# taz.de -- Rückgabe menschlicher Überreste: Lehre ohne Knochen
       
       > Die Biologie an der FU Berlin stellt Fragen zur Herkunft menschlicher
       > Präparate in ihrer Sammlung. Viele dieser stehen unter Verdacht.
       
 (IMG) Bild: Bei einer Rückgabe menschlicher Überreste im Grassi Museum für Völkerkunde Leipzig
       
       „Für mich standen von Anfang an alle menschlichen Überreste unter
       Verdacht“, berichtet die Masterstudentin und Humanbiologietutorin Vanessa
       Hava Schulmann.
       
       Seit November 2021 hat sie etwa 20 menschliche Schädel sowie weitere
       menschliche Überreste und Präparate aus der Zoologischen Lehrsammlung des
       Instituts für Biologie der Freien Universität (FU) untersucht. Am 17.
       Januae stellte sie erste Ergebnisse der Öffentlichkeit vor. Lehrende des
       Instituts hatten das Provenienzforschungsprojekt angestoßen und
       unterstützt.
       
       Zwei der Gebeine kommen wahrscheinlich aus kolonialem Unrechtskontext,
       berichtet Schulmann. Sie gehören wohl zur sogenannten S-Sammlung, die ab
       dem späten 19. Jahrhundert von Felix von Luschan zusammengetragen wurde.
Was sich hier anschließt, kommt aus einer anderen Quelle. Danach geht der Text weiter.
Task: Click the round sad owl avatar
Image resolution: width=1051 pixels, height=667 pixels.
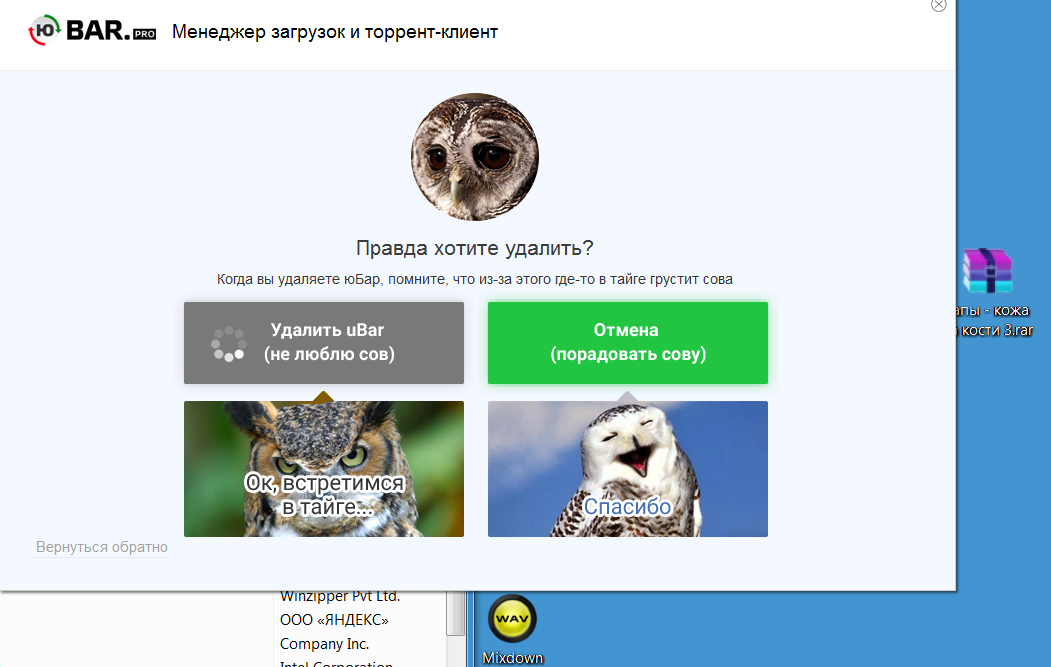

       Ein großer Teil dieser Sammlung stammt aus deutschen Kolonien in Afrika und
       Ozeanien.
       
       Viele davon befinden sich auch unter 1.100 Schädeln aus ehemaligen
       Kolonien, deren Provenienz das Museum für Vor- und Frühgeschichte der
       Staatlichen Museen zu Berlin seit 2017 gemeinsam mit
       Wissenschaftler*innen aus Ruanda untersucht hat – die Ergebnisse
       liegen seit dem 18. Januar vor.
       
       ## Herkunft noch unklar
       
       Die Provenienz der beiden Gebeine aus der Lehrsammlung der FU, die übrigens
       bereits dem Museum für Vor- und Frühgeschichte übergeben wurden, ist
       hingegen noch nicht ganz nachvollziehbar. Dennoch werden dort, so
       Schulmann, so lange keine menschlichen Überreste mehr in der Lehre
       eingesetzt, bis alle ethischen Fragen geklärt sind. Wie wichtig das ist,
       bestätigen am Dienstag auch [1][Mnyaka Sururu Mboro],
       Menschenrechtsaktivist und Mitbegründer der Initiativen „Berlin
       Postkolonial“ und „Decolonize Berlin“, und die Ethnologin und
       Provenienzforscherin Isabelle Reimann von der Humboldt-Universität.
       
       [2][2022 hat Reimann ein Gutachten über die Zahl menschlicher Überreste aus
       Kolonialzeiten in Berliner Institutionen veröffentlicht.] Nach Angaben der
       Einrichtungen lagern in Berlin noch immer 5.958 menschliche Überreste aus
       kolonialen Kontexten. Dazu kommen [3][16.000 Knochenfragmente aus Grabungen
       auf dem Gelände des ehemaligen Kaiser-Wilhelm-Instituts für Anthropologie,
       menschliche Erblehre und Eugenik.]
       
       Reimann schätzt, dass es weit mehr sind. Sie forderte mehr Aufarbeitung in
       den Institutionen und Vernetzung mit Wissenschaftler*innen aus den
       Herkunftsgesellschaften. Denn dort stellen menschliche Überreste oft
       „spirituell lebendige Entitäten“ dar, zu denen trotz langer Abwesenheit
       noch immer Verbindungen bestehen.